In het proces rond de treinkaping bij De Punt in 1977 hebben zich drie nieuwe getuigen gemeld. Dat schrijft de Volkskrant dinsdag. Het zijn drie voormalige officieren die beweren dat bij de bevrijdingsactie van de trein, de expliciete opdracht werd gegeven dat de Molukse kapers de bevrijdingsactie niet mochten overleven.
De advocaat van de nabestaanden, Liesbeth Zegveld, wil nu naar aanleiding van deze nieuwe getuigen vier commandanten van de bevrijdingsactie onder ede verhoren. Daarnaast wil ze oud-minister van Justitie Dries van Agt en oud-generaal Henk van den Breemen als getuige oproepen.
Volgens de nieuwe getuigen werd door een van de commandanten in 1977 herhaaldelijk gezegd dat de kapers bij de bevrijdingsactie gedood moesten worden, omdat het ‘niet de bedoeling was dat de kapers voor de rechtbank zouden verschijnen’. Die opdracht zou rechtstreeks van toenmalig minister van Justitie Van Agt zijn gekomen.
De bewuste commandant gaf leiding aan de militairen die zowel de gekaapte trein, als de gegijzelde basisschool in Bovensmilde moesten bevrijden.
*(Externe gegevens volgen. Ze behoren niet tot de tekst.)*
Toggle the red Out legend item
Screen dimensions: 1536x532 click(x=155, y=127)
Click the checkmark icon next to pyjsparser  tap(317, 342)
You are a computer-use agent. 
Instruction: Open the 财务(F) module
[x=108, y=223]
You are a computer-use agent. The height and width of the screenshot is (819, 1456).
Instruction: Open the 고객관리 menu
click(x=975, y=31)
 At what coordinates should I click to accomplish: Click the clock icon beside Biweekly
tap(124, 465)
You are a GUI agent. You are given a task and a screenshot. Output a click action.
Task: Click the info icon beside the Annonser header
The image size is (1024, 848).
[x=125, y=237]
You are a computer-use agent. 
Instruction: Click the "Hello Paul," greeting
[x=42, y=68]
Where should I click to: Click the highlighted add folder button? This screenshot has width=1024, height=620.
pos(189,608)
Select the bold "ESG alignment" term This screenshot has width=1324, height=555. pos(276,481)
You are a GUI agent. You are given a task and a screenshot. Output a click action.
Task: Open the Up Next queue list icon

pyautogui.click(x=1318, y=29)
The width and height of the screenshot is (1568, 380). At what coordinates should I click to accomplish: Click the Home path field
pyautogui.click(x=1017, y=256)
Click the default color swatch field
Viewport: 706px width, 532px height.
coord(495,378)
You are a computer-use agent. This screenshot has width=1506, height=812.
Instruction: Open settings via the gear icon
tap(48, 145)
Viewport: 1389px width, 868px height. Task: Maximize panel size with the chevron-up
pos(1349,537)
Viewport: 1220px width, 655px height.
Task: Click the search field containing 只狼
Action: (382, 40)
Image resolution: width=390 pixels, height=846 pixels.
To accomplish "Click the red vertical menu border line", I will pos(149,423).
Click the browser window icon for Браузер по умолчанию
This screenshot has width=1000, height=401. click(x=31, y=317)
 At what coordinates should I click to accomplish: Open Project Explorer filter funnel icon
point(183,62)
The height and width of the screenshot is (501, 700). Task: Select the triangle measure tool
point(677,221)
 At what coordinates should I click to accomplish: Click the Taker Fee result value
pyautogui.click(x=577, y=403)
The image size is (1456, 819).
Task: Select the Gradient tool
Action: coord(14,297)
Die vonden gelijktijdig plaats. De bevrijding van de trein en de school werd beschouwd als één militaire operatie. In de basisschool konden de kapers worden overmeesterd. De commandant zou het ‘moreel verwerpelijk’ hebben gevonden de kapers te executeren en droeg hen over aan justitie.
Oud-minister Van Agt verklaarde eerder geen herinneringen aan zo’n opdracht te hebben, maar noemt het nu ‘onmogelijk’, ‘ondenkbaar’ en ‘uitgesloten’. Het ministerie van Defensie heeft nog niet gereageerd op de nieuwe beschuldigingen. Het civiele proces dat antwoord moet geven op de vraag of de kapers inderdaad in strijd met de wet zijn geëxecuteerd, begon in 2015. Op 29 mei wordt het proces hervat.